Ulster was an ancient northern Ireland province which split into several kingdoms in medieval times, principally the O’Neill Clan in the north-East and the O’Donnell clan in the north-west. In those times the clans were Irish-Catholic, having been educated by the Great saints of Ireland and their descendants.

In the early 1600s under the reign of King James I of England and with the clans finally conquered, the monarch instituted a “plantation” of Protestant Scots to steal the land from the defeated Gaelic people. This anglicizing and controlling force was largely successful in suppressing the native Irish people and the English way of life thrived in Belfast and beyond. In the 19th century Belfast became the industrial center of Ireland due to its formidable shipbuilding and linen industries.

Britain’s control over the rural north-western part of Ireland west of (London)Derry was however tenuous at the turn of the 20th century, with Donegal, especially having suffered brutally during the Great Hunger potato famine.

The Irish Unionist Alliance (Party) was established in 1891 to oppose plans for Home Rule for Ireland. The fear was that Dublin would become the industrial center and the Catholic majority would subvert the mostly Protestant north. In total a significant fraction of the Conservative British House of Lords tacitly supported the IUA. Sir Edward Carson became a prominent leader of this movement forming the Ulster Unionist Council and drawing up plans to establish its own government if Home Rule was enacted.

In 1912 the Ulster Volunteers militia was established which grew by 1913 to 220,000 strong where Ulster militiamen signed the Ulster Covenant to use all means necessary to defeat Home Rule. They were now called the Ulster Volunteer Force (UVF). It was during this period leading to the start of WWI that Britain’s Liberal Government under Prime Minister Asquith forced through a 3rd Home Rule Bill for Ireland that would give it self-governance but with continued allegiance to the crown. Britain would withdraw its forces from Ireland centered at the castle in Dublin but there would still be a Lord-Lieutenant from Britain with some oversight. Carson planned to get at least six of the northern counties exempted and then WWI broke out. Home Rule fulfillment was postponed indefinitely.

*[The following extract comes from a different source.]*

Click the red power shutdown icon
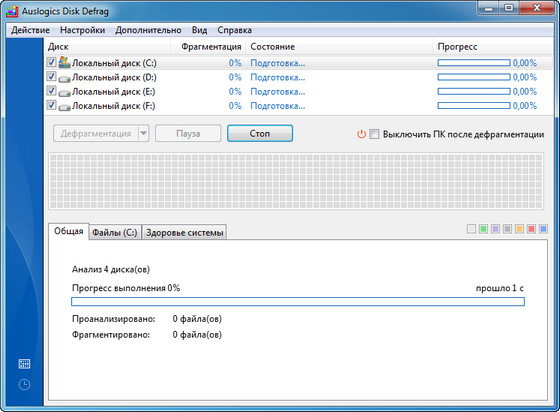This screenshot has height=412, width=560. coord(361,134)
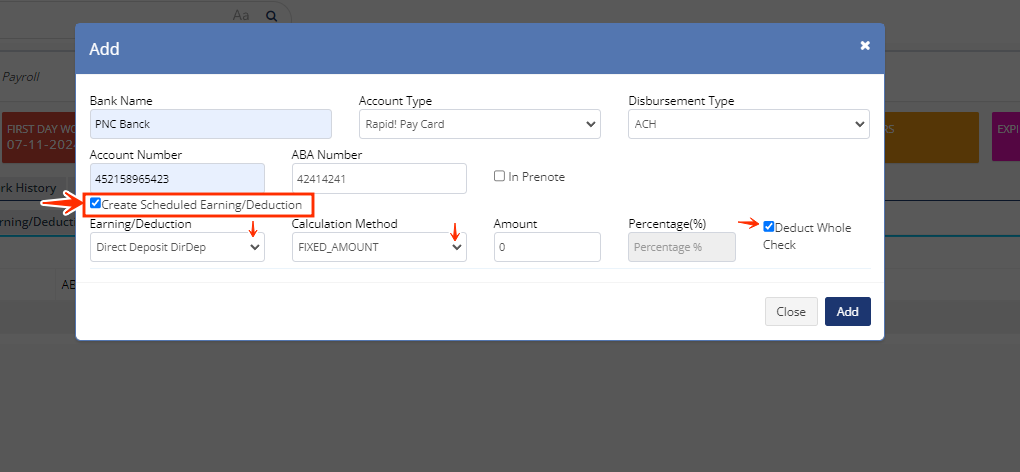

Carson succeeded in getting the majority of the Ulster Volunteers to support Britain’s forces on the continent to show unity and hopefully prevent Home Rule from being implemented at least in Ulster after the war that most thought would be short.

The 36th Ulster division fought with the 16th  and 10th Irish Divisions, the latter of which was decimated at the Battle of Gallipoli. The remaining divisions suffered heavy losses in the Battle of the Somme and the rest were effectively wiped out in the German spring offensive in 1918.

Due to rising tensions with the southern Republican forces and government, 3rd Home Rule bill was never implemented. What was left of the UVF was disbanded on May 1, 1919 where Commanding Officer Richardson stated:

                “Existing conditions call for the demobilization of the Ulster Volunteers. The Force was organized to protect the interests of the Province of Ulster at a time when trouble threatened. The success of the organization speaks for itself, as a page of history, in the records of Ulster that will never fade.”

But the Great war only postponed the inevitable in Ireland.